Lawlessness in San Francisco has prompted business owner and lifelong resident Tom Wong to abandon the city and flee for the suburbs in hope of escaping the chaos.
Wong told FOX Business’ Ashley Webster on Monday that he no longer recognizes the city he grew up in and its downward spiral has left its youth hopeless and vengeful against locals and area establishments.
"I moved out to the suburbs because it’s much safer," he explained during his appearance on "Varney & Co."
"It’s a more family-oriented environment – we look after each other, there’s a sense of community here. In San Francisco, we don’t have that. [In San Francisco] we have lawlessness, we have youth without vision, without opportunity and they’re taking it out on the residents and the businesses…"
Wong said the Bay Area crime crisis affected his own private security firm "tremendously" before he left, noting he dealt with not only a business break-in, but vehicle break-ins as well.

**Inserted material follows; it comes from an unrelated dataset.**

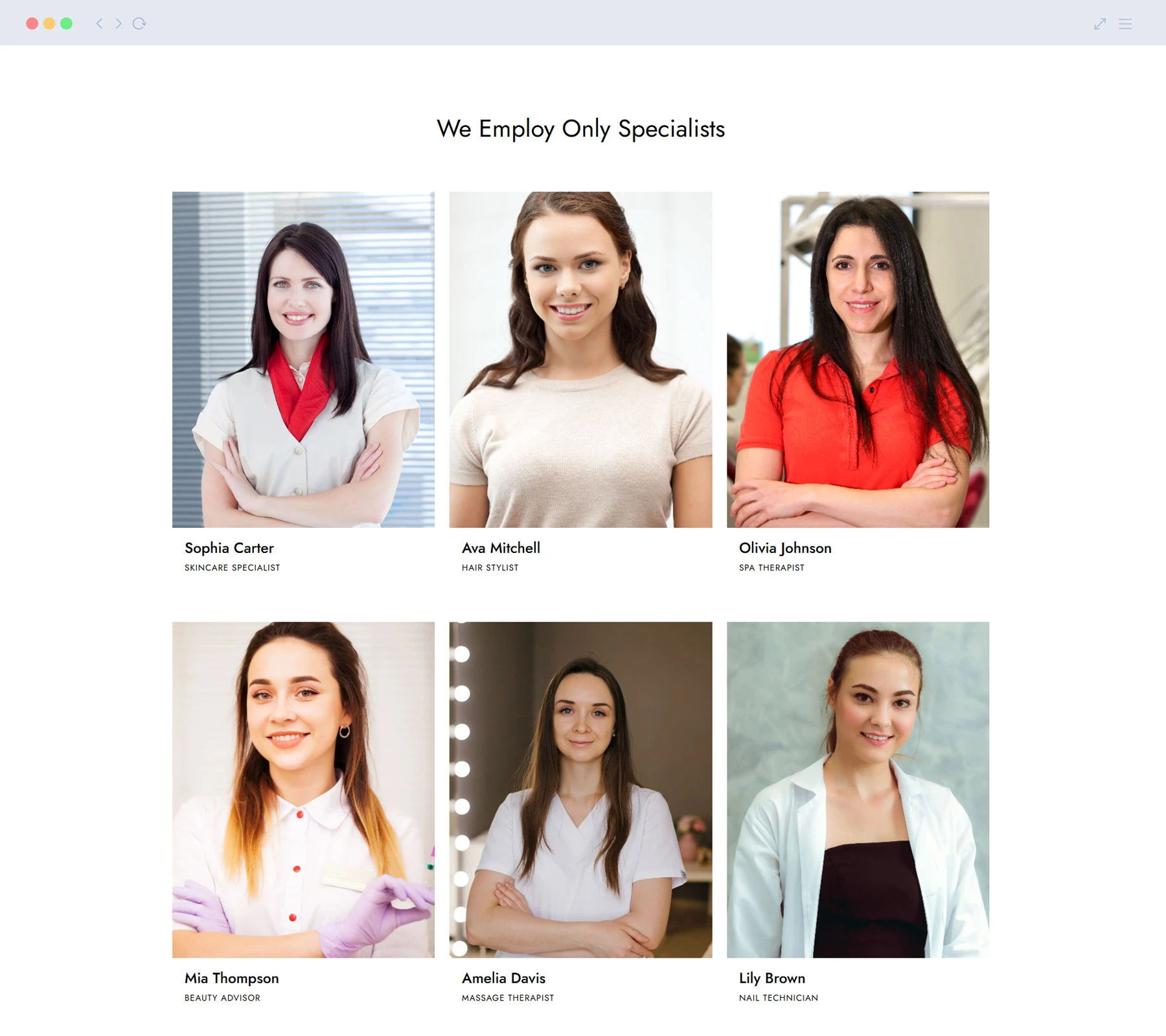Screen dimensions: 1166x1036
Task: Click the Ava Mitchell name link
Action: click(x=501, y=548)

"They stole everything," he said. "They stole computers, tools we used to help board up businesses when they get their windows smashed out. We have cars that we use and that was smashed and equipment was taken out, so we couldn’t go back out on patrol, we couldn’t do most of our work."
Wong said even his personal vehicle was attacked on multiple occasions, particularly by youth who he said run in groups and carry guns to threaten or scare away victims.
"Who do you blame?" Webster asked.
"The mayor, the city council," Wong responded. "It’s horrific, the way they run it… the fault falls on the mayor. She is a failed leader. She has driven out tech companies, residents have moved out, tech workers have moved out. It’s a ghost town out here… we’re fed up."
As shuttered businesses become increasingly more common, Wong said the criminals have turned to residents. Crime has even gotten so out of hand that the military has been forced to step in to aid in police work.
In recent months, several major retailers have fled San Francisco, including Nordstrom, Walgreen’s and Whole Foods in an exodus that led Twitter CEO Elon Musk to describe the city as "post-apocalyptic."
Downtown’s Old Navy store will be the latest to close this summer. A spokesperson for Gap Inc., which is headquartered in the city and owns a number of retailers including Old Navy, Banana Republic and Athleta, said the Market Street location will close its doors July 1 once its lease expires.